It was with great gusto, then, that I laser beamed all effort into the manuscript I intend to finish this summer.

I set my stage perfectly.

“Laptop?” Check.  “Lucky earrings?”  Check.  ”Booze?”  Of course!  Since it was before noon during this particular checklist, at my side was coffee… smothered in Bailey’s.

What more could an aspiring writer require?  Exactly!  So I rectified my lack of music by popping in ear buds.  How can you drink Bailey’s and not listen to Ella Fitzgerald?

I often write at a bohemian cafe downtown, a cozy little spot where everyone sports dreadlocks and calls you “dear sister” or “fellow brother”.  It’s really not as creepy as it sounds, but it does require an open mind :) .  The first 50 pages of my manuscript were constructed on its sidewalk patio.  And it was there, too, that my fingers stopped their ratta-tat-tatting on my keyboard.

“Uh oh,” I whispered to myself, leaning slowly away from my laptop.  “I’m stuck.”

The story’s details weren’t matching up, its plot becoming less and less plausible with each page.  Because I was in public during this revelation, I couldn’t cry about it.  Tears or not, my heart ached with overwhelm.  How could my manuscript be so disrespectful?

A week passed that I didn’t touch my story.  It had spurned me and I’m stubborn about such behavior.  Especially from stories and characters I’ve extended such excellent good will towards.  After being spurned, or feeling in any other way morose, I yearn for the mountains.  So last week Eddie (my car) and I drove ourselves into the Rockies.  During the drive, mind wandering, hair tangling up with the wind, a miraculous event occurred. 

The entire plot of my manuscript fell from the sky and dropped, like magic, into my brain. 

With a gasp, I yanked the wheel and pulled Eddie off the road.  His tires screeched.  Dust blew up.  “Pen! Pen!”  I chanted with excitement.  “Need pen!”  As the dust settled, my foot still heavy on the brake pedal, I scribbled words and names and places.  I drew arrows here and there.  I chewed my lower lip as it spread wide into a grin.  And when I was done, I shifted into park.  I twisted the stereo dial and sent Steppenwolf’s “Magic Carpet Ride” pouring out the windows.  I hopped out and danced around my car.  “Yippee!”  I shouted.  And when Steppenwolf was done, and my dance was over, I slumped against the bumper.

“Now,” I said to myself.  “If I could figure out the plot to the manuscript I’m actually writing, that’d be great.”

See, the plot that had dropped magically from the sky pertained to a story I’d started, but never finished, a year ago.  Though I should’ve been focusing on Manuscript #1, I became obsessed by Manuscript #2.  That afternoon, instead of heading further into the mountains, I swung around and raced to the nearest cafe.  I scribbled for hours, consuming enough cappuccino that I switched to Type C blood.  My scribbling produced the best outline of my entire life.  I still can’t believe how marvelous it is.  (This isn’t to say that it’ll wind up being marvelous once finished, but it’s marvelous in its present state.)

I’m guilty of cheating on Manuscript #1, having found solace in the arms of my new story.  I did miss my characters from M#1, though, and yearned for them as if they were flesh-and-blood.

- - - - - - -

* **OBJECTIVE 1**
Reproduce the portion of the manuscript passage starting with "The story’s details weren’t" and going on through "be so disrespectful?", word for word.

- - - - - - -

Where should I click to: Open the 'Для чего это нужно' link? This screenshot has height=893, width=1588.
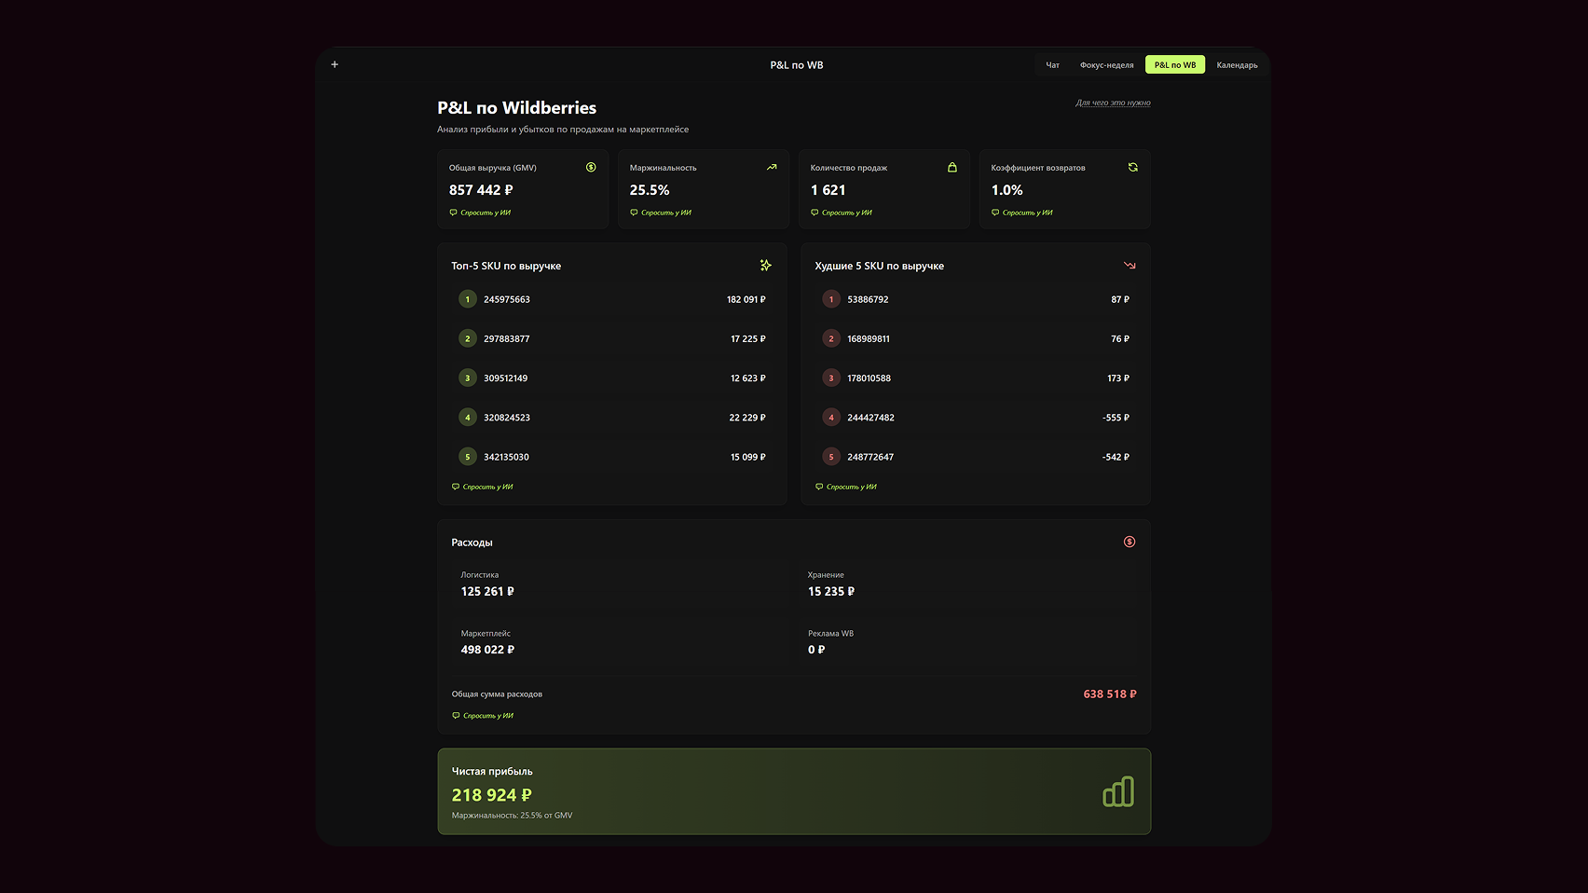1113,103
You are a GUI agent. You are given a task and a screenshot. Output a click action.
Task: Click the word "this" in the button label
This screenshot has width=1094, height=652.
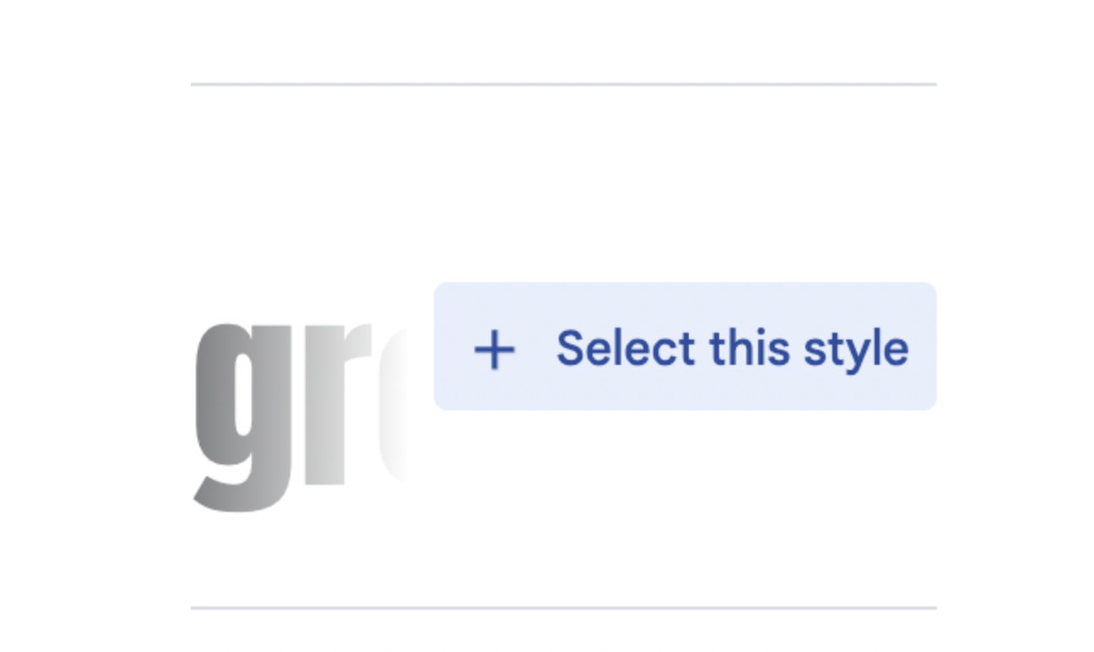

- - - - - - -

* **OBJECTIVE 2**
Write out the lines of the entries starting with the line with "You are a GUI" and going on through the end of the entries, both ends included, omitting the picture.

* **TASK RESPONSE 1**
The story’s details weren’t matching up, its plot becoming less and less plausible with each page.  Because I was in public during this revelation, I couldn’t cry about it.  Tears or not, my heart ached with overwhelm.  How could my manuscript be so disrespectful?

* **TASK RESPONSE 2**
You are a GUI agent. You are given a task and a screenshot. Output a click action.
Task: Click the word "this" in the button label
This screenshot has width=1094, height=652.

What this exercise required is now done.